On-Hold Music Done Right: Turn Your Busiest Touchpoint into a Brand Asset
Most businesses treat on-hold music as an afterthought. Here's how to turn your hold system into a brand touchpoint that reduces hang-ups, builds trust, and legally protects your business.
Last updated: March 22, 2026
The On-Hold Music Problem
On-hold music is the most neglected audio touchpoint in business. Studies show that 60% of callers who are placed on hold for more than 90 seconds hang up, and 34% of those callers never call back. Yet the average business phone system is playing the same tinny MIDI loop it shipped with in 2009, or worse - streaming Pandora in direct violation of performance licensing law.
The licensing situation alone is a serious risk. Using any commercially released music for on-hold purposes requires a public performance license from each rights holder - typically both a PRO license (ASCAP, BMI, SESAC) and a synchronization or master use license. Most businesses have neither. Enforcement has intensified: the US Copyright Office has pursued significant penalties against businesses streaming unlicensed music in commercial contexts.
Beyond the legal exposure, generic hold music is a brand credibility problem. A prospect who just read your thoughtfully designed website and clicked "call us" expects a coherent brand experience. Being greeted by royalty-free jazz or elevator music tells them your company does not pay attention to details. It is a small moment that carries outsized weight in the impression your brand makes.
The Legal Landscape for Business Hold Music
Public performance licensing covers the transmission of music to an audience - which includes playing music over a telephone hold system. The US Copyright Act (17 U.S.C. § 106) grants copyright holders the exclusive right to perform their work publicly.

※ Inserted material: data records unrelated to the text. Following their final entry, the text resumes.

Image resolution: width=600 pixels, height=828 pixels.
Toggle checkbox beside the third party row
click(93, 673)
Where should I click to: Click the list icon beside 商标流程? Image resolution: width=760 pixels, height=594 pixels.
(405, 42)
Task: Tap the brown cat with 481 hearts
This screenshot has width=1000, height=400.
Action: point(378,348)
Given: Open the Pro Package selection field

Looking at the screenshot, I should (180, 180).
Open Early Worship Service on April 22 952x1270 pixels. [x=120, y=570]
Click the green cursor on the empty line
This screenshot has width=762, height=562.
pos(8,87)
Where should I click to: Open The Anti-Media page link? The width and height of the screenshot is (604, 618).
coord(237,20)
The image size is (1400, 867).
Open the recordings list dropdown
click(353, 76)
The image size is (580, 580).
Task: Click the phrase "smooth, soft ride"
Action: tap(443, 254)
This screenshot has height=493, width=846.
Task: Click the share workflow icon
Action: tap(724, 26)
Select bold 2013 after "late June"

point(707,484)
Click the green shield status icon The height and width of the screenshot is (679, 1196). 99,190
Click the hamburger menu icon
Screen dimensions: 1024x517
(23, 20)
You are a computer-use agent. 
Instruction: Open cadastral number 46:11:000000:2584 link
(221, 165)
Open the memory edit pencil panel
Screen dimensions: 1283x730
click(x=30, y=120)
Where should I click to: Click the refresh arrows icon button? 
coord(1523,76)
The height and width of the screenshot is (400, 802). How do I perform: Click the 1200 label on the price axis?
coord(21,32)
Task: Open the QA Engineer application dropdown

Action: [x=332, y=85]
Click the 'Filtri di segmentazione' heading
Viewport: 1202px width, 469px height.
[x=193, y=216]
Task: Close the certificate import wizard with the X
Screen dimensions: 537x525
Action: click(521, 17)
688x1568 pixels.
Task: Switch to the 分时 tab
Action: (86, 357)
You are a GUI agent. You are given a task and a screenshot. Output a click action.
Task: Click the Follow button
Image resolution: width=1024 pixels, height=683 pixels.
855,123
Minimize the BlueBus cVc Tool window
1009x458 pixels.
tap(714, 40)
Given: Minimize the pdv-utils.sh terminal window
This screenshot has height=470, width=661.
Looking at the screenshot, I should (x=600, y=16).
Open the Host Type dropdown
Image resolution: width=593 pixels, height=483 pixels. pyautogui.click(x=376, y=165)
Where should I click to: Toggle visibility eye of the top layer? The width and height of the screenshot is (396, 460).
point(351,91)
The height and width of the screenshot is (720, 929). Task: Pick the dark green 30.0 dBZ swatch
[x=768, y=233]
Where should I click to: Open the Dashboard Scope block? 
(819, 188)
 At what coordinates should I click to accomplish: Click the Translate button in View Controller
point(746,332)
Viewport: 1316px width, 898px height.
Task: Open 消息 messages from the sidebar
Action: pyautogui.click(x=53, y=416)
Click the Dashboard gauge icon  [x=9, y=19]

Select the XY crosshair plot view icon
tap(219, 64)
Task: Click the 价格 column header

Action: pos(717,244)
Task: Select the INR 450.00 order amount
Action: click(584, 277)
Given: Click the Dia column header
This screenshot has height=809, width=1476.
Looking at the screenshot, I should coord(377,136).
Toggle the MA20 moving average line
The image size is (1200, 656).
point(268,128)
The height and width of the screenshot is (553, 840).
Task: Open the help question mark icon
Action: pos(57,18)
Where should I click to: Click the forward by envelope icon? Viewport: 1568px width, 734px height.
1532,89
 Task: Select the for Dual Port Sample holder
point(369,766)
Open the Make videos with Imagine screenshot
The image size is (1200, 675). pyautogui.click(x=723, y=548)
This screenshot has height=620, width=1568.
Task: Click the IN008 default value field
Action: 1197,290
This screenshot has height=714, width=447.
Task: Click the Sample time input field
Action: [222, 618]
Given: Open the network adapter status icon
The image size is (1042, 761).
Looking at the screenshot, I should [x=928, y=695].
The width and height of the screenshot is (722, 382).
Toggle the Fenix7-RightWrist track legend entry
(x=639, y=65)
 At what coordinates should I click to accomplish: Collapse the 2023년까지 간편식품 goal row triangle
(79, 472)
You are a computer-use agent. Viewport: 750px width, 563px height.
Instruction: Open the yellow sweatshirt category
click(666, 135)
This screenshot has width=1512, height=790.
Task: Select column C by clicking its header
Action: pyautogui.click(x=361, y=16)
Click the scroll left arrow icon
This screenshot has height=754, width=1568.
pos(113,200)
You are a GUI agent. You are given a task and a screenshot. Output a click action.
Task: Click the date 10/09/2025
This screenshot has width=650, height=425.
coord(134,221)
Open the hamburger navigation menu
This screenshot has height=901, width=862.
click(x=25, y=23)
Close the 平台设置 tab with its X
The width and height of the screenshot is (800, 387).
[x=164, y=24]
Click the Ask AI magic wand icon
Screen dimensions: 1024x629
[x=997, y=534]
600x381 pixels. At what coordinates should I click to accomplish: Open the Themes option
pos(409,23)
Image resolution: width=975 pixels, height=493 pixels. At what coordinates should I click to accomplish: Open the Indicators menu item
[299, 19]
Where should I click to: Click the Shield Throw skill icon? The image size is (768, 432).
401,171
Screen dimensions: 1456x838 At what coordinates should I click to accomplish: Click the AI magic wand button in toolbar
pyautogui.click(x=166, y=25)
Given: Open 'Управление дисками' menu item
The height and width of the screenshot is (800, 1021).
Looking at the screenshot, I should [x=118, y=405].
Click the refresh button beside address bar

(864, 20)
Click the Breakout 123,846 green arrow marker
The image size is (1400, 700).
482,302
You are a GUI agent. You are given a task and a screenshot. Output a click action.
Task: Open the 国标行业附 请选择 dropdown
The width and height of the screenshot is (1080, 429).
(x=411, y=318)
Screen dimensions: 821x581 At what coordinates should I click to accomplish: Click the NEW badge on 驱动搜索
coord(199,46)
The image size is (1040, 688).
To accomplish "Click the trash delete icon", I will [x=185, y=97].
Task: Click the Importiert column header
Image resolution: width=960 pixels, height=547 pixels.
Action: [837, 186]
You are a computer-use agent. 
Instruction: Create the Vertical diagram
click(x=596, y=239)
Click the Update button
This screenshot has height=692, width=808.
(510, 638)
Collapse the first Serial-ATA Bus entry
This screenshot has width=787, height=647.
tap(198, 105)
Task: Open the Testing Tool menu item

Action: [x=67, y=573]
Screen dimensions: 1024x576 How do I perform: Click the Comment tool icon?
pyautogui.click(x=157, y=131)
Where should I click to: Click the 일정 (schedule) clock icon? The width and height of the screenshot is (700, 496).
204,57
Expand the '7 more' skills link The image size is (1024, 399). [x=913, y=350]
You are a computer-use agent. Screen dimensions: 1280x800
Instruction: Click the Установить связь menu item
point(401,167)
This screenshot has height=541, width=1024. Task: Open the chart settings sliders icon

When you play a copyrighted song to callers on hold, you are performing it publicly regardless of whether you own the CD or have a Spotify subscription.
Three licensing paths exist for businesses. First, obtain a blanket license from ASCAP, BMI, and SESAC, plus a license for digital transmission rights from SoundExchange. This covers most commercially released music but involves ongoing fees and licensing paperwork. Second, use royalty-free music from a commercial licensing library - these cover the composition and master in a single fee but often produce generic results. Third, commission original music and retain all rights - this is the cleanest legal solution and the only path to genuinely branded hold audio.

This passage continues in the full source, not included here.